TO DO
Return each line in the listing below that contains the word "panel".

DATA EXTRACT

•••••

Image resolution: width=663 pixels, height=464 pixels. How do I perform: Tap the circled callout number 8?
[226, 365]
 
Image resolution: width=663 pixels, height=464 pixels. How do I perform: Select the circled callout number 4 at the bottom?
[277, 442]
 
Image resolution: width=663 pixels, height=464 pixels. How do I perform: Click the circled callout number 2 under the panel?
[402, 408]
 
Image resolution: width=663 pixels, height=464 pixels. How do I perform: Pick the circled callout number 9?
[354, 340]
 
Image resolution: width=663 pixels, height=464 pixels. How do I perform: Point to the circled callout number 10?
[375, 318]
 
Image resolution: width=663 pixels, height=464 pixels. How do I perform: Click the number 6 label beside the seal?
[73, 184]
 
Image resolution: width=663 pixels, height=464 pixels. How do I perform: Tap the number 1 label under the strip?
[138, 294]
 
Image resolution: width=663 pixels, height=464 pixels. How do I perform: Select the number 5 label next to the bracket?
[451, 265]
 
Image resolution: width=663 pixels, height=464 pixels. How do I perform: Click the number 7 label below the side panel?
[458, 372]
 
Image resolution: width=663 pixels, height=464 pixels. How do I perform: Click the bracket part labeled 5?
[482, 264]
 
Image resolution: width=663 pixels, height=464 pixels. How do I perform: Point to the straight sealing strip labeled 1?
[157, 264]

•••••

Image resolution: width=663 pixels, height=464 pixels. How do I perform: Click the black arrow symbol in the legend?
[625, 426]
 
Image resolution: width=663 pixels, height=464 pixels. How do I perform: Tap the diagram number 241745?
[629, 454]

•••••

SOLVED EXERCISE
Image resolution: width=663 pixels, height=464 pixels. How do I perform: Click the circled callout number 2 under the panel?
Image resolution: width=663 pixels, height=464 pixels. How do I perform: Click the number 7 label below the side panel?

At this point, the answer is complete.